- Born: January 17, 1846 Alfred, New York
- Died: March 22, 1919 (aged 73) Alfred, New York
- Education: Alfred University, New York University Medical School, College of Physicians and Surgeons
- Occupation: Physician
- Known for: First Commissioner of the New York State Department of Health
- Spouse: Achsah D. Vaughn (m. 1872)
- Awards: Honorary Doctor of Philosophy (1886), Honorary Doctor of Laws (1902)

= Daniel Lewis (physician) =

American physician

Daniel Lewis (January 17, 1846 – March 22, 1919) was an American physician who served as the first Commissioner of the New York State Department of Health.

== Life ==
Lewis was born on January 17, 1846, in Alfred, New York, the son of Alfred Lewis and Lucy Langworthy.

Lewis was attending Alfred Academy when the American Civil War started, and he served in the Union Navy from 1864 to 1865. After the War, he returned to his studies, graduating from Alfred University in 1869. He then attended a course in the New York University Medical School, followed by the College of Physicians and Surgeons. He graduated from the latter school in 1871. After practicing medicine in Andover for two years, he opened an office in New York City and became a prominent physician and surgeon in the city.

When the New York Skin and Cancer Hospital opened, Lewis was made assistant surgeon and then visiting surgeon. In 1890, he was appointed chair of special surgery (cancerous diseases) of the New York Post-Graduate Medical School. He was also surgeon of the Brooklyn Trust Hospital, department of skin diseases and cancer. He joined the New York County Medical Society in 1873, and served on its board of assessors for five years, a delegate to the State Medical Society, president of the society from 1884 to 1885, and editor of its publication Medical Directory. In 1880, he was made a fellow of the New York Academy of Medicine and the New York Pathological Society.

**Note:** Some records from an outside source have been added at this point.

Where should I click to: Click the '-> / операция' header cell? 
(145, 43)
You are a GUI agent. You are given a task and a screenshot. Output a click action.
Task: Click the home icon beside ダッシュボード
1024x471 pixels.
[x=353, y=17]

He was a member of the New York Dermatological Society. He was president of the Medical Society of the State of New York and the Physicians' Mutual Aid Association. He also spent time studying his speciality in the Cancer Hospital in London.

In 1895, Lewis was appointed Commissioner of the New York State Board of Health. He was then elected president of the board 1901, when the Board of Health was replaced with the Department of Health and he became its Commissioner. He served as Commissioner until 1905. He wrote a number of articles on medical subjects over the years, mainly related to cancer. In 1895, he founded The American Medical Review, serving as its editor and proprietor for fifteen years. It later was renamed Medical Review of Reviews.

Lewis was a member of the Union League Club. He was an active member and surgeon of the Grand Army of the Republic, serving as medical director of the Department of New York with the rank of brigadier-general in 1887. He was an organizer and first president of the Alumni Association of Alfred University and founder of the university's library. The university gave him an honorary Doctor of Philosophy degree in 1886, followed by an honorary Doctor of Laws degree in 1902. He was also a trustee and medical advisor of the university. In 1872, he married Achsah D. Vaughn of Springville.

Lewis died at his home in Alfred on March 22, 1919. He was buried in the Alfred Rural Cemetery.